▸ **EXTRAIT DU TEXTE**:
────────────────────────────────────────

Évidemment, on peut remonter la chaîne causale et poser des pourquoi supplémentaires. En suivant toujours le même exemple, on peut se demander pourquoi telle force se manifeste et quelle en est la cause. Et si l’on peut répondre à cette question, il sera facile d’en poser une nouvelle, de même nature mais à un niveau plus profond. L’explication n’est jamais totale ; elle ne peut pas l’être, puisqu’il faut nécessairement partir de « quelque chose », de quelques principes de base à partir desquels se développe l’explication. D’ailleurs, quelle que soit la démarche suivie, qu’elle soit scientifique, philosophique ou autre, il sera toujours possible de prolonger les pourquoi et cela, indéfiniment.

En réalité, la science répond à une suite de pourquoi et de comment ; elle approfondit continuellement son explication, en sachant bien qu’elle ne pourra jamais la terminer. Il n’y a pas, il ne peut y avoir de dernière réponse.

La méthode scientifique est universelle

Pour établir ces chaînes causales et pour les structurer suivant des lois, la science utilise une méthode rigoureuse appelée méthode scientifique. Lorsqu’on parle de « la » science, on veut expressément englober toutes les sciences. Évidemment, les difficultés rencontrées sont très différentes, suivant les domaines étudiés, et, à première vue, on pourrait penser à des méthodes différentes. Cependant, au fur et à mesure que la science a étendu son champ d’activité, il est apparu clairement que c’était toujours la même méthode qui devait être utilisée pour arriver à une connaissance de plus en plus générale et de mieux en mieux structurée. Cette méthode universelle est « la » méthode scientifique.

────────────────────────────────────────

▸ **PARTIES DE L'EXERCICE**:
**A)** Répondez à ces questions d'après l'extrait :
(i) Pourquoi l'explication ne peut-elle jamais être totale ?
(ii) À quelle suite la science répond-elle ?
(iii) Comment s'appelle la méthode rigoureuse que la science utilise pour établir les chaînes causales ?
**B)** Relevez tous les adverbes en -ment présents dans l'extrait, en citant chacun une seule fois.
**C)** Citez fidèlement le passage de l'extrait qui commence par « En réalité, la » et se termine par « de dernière réponse. ».
Appuyez-vous uniquement sur l'extrait pour répondre.

▸ **DONNÉES**:
────────────────────────────────────────

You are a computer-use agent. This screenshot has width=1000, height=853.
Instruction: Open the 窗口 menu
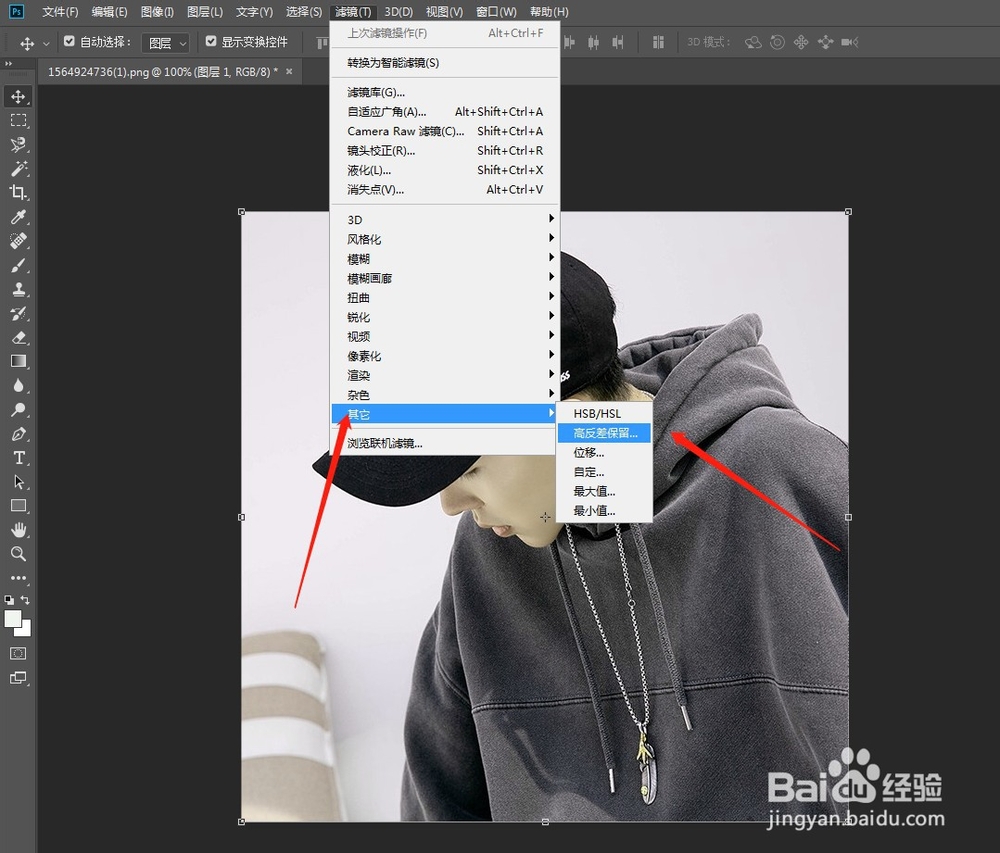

────────────────────────────────────────

▸ **CORRIGÉ DE L'EXERCICE**:
**A)**
(i) Il faut nécessairement partir de « quelque chose », c'est-à-dire de quelques principes de base à partir desquels se développe l'explication.
(ii) Elle répond à une suite de pourquoi et de comment.
(iii) Elle s'appelle la méthode scientifique.

**B)** évidemment, nécessairement, indéfiniment, continuellement, expressément, clairement

**C)**
En réalité, la science répond à une suite de pourquoi et de comment ; elle approfondit continuellement son explication, en sachant bien qu’elle ne pourra jamais la terminer. Il n’y a pas, il ne peut y avoir de dernière réponse.